MLK is also Moving the Lives of Kids through murals

When reached by phone in Wilkinsburg, Joy Taylor can hardly be heard for the sound of shouting children obviously having fun. Inside a church in Wilkinsburg, the kids are working on a mural about Pittsburgh’s landmarks and history, using brightly colored paints.

Helping them create the scene are two adult artists — hip-hop pioneer Paradise Gray and Aaron Regal, who used to be one of these kids painting murals. And this mural is one of 15 local kid-painted murals set to pop up around the area this summer, thanks to the MLK (Moving the Lives of Kids) Community Mural Project. Begun in 2004 by local mural artist Kyle Holbrook, it has sponsored more than 200 such murals in the Burgh and 500 across the country — even a few in Brazil and Haiti.
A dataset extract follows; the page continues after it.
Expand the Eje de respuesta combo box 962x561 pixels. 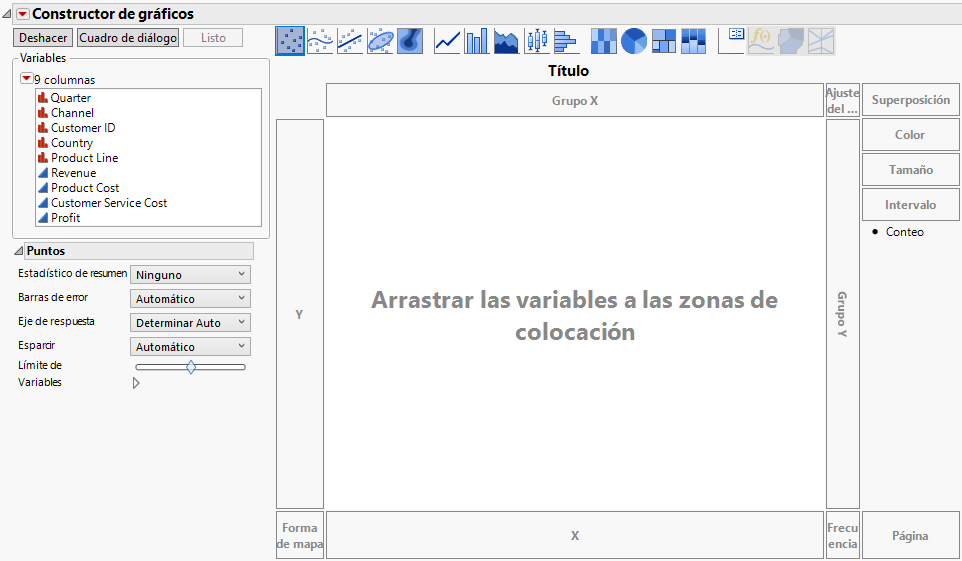click(190, 323)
These multi-week efforts to create murals teach pride in place, and offer kids the chance to do something the whole community can see and admire, Taylor says.
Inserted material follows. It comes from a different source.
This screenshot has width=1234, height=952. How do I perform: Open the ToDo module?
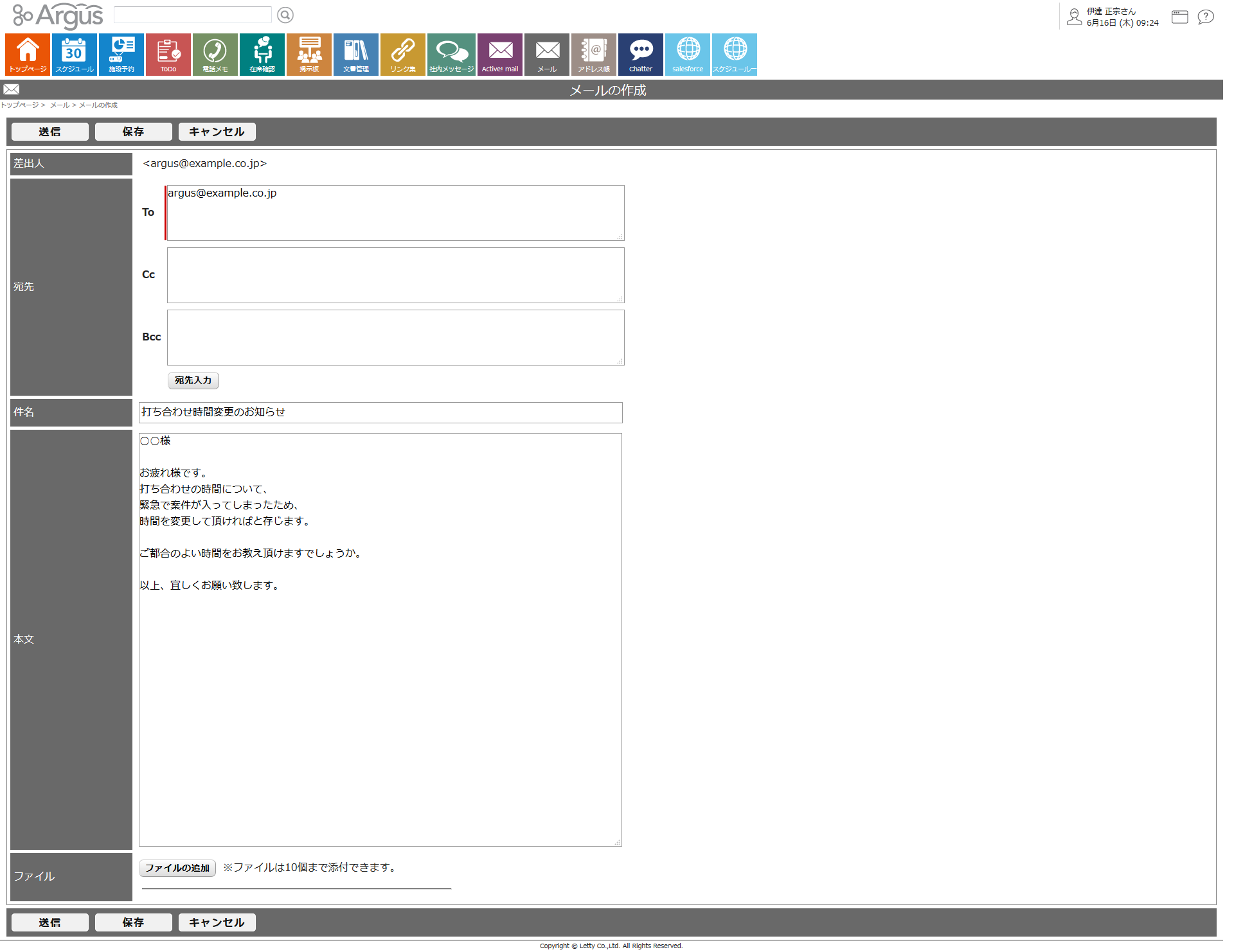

New this year is Fashion for the Future, through which at-risk girls learn the business with professional artists and designers, who help the kid make their own clothing line. The first group of girls is in the midst of the inaugural program in the Hill District today.

The MLK Community Mural Project is working in East Hills, Penn Hills, the North Side, Oakland, Hazelwood, McKeesport and elsewhere this summer. Taylor says it is always trying to expand its reach to new communities and new demographics each year.

“There are so many distractions that keep them from focusing on the positive in themselves,” she says of the program’s young participants. “They get an opportunity to give something back to their community and have a voice. A public art project really gives them a chance to say something — and to say something positive.”